LIU-Yuxin / SyncMVD

Official PyTorch & Diffusers implementation of "Text-Guided Texturing by Synchronized Multi-View Diffusion"
MIT License
127 stars 8 forks source link

How to generate background_latents? #19

Open mujc21 opened 1 month ago

mujc21 commented 1 month ago

Thank you very much for your excellent work. I am currently trying to apply the SyncMVD method using the StableDiffusionUpscalePipeline. However, the latent space in this pipeline is not obtained through vae.encode, so the method of combining with a background in SyncMVD should be modified. However, after reviewing the code for StableDiffusionUpscalePipeline, I tried several methods to initialize the background_latents, but none were successful.

color_images = torch.ones(
    (1, 1, latent_size * 8, latent_size * 8),
    device=self._execution_device,
    dtype=self.text_encoder.dtype
) * color_images
color_images *= ((0.5 * color_images) + 0.5)
color_latents = encode_latents(self.vae, color_images)
background_latents = [self.color_latents[color] for color in background_colors]
composited_tensor = composite_rendered_view(self.scheduler, background_latents, latents, masks, t)
latents = composited_tensor.type(latents.dtype)

Is it possible to avoid compositing the latent space with the background? If it is necessary, how should the background_latents be generated in the StableDiffusionUpscalePipeline?
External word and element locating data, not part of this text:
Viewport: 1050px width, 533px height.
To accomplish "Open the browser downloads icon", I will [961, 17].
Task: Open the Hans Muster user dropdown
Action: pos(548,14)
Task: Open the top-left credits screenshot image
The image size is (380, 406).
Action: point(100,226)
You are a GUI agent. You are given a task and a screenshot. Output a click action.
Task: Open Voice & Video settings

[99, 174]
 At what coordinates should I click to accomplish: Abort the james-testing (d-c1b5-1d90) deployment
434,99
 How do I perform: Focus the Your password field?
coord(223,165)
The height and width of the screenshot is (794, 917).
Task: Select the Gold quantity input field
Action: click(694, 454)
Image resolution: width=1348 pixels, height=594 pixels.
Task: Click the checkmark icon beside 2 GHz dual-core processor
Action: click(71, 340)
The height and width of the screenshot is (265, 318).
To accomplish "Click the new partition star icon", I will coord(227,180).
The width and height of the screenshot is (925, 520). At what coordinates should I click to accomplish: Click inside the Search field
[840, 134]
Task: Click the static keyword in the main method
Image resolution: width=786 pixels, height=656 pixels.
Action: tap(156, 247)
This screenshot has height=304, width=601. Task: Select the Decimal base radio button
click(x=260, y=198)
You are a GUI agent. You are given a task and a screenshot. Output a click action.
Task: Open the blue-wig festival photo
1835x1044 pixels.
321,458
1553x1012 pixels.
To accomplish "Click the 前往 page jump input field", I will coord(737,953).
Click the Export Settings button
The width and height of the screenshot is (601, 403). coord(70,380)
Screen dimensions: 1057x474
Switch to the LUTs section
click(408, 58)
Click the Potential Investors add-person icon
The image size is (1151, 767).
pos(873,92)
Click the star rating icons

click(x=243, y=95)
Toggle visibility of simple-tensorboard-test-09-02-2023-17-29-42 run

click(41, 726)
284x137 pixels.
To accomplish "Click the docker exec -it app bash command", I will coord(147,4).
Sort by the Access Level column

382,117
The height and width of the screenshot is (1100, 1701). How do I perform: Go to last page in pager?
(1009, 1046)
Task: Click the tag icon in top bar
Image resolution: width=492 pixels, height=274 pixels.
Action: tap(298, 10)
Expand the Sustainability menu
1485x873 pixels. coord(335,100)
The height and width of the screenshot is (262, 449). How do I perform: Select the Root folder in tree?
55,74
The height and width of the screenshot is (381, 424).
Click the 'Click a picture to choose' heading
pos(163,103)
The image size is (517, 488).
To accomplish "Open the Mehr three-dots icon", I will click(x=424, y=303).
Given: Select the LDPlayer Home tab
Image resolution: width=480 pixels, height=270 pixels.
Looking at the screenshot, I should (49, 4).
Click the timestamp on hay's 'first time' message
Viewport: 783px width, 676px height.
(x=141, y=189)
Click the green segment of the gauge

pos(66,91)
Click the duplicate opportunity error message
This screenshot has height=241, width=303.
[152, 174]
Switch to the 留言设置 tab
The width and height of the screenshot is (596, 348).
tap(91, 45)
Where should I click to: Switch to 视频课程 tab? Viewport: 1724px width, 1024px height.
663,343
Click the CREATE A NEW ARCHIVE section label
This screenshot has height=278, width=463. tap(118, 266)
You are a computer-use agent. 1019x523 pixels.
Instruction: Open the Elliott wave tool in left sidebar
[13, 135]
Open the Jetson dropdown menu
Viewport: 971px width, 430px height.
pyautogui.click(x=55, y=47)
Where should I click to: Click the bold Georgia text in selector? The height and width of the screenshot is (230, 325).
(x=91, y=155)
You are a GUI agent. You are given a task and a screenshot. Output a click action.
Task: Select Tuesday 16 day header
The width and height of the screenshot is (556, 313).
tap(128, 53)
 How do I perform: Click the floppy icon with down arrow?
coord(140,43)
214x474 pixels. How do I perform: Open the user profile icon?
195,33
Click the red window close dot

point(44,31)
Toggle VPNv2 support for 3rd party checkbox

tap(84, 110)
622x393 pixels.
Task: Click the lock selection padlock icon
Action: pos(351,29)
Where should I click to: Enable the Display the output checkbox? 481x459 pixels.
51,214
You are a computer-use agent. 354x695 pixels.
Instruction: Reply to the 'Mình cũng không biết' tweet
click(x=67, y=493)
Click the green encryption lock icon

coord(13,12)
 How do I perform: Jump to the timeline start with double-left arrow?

LIU-Yuxin commented 1 month ago

To my understanding, the pipeline still uses latents encoded with the vae, the difference is that it is concatenated with a low-resolution image. It that case, the noisy latents should be composited in the same way as current SyncMVD, while the low-resolution should use noiseless latents encoded from the same color. color_images *= ((0.5 * color_images) + 0.5) Also please change *= in this line to = which was a typo.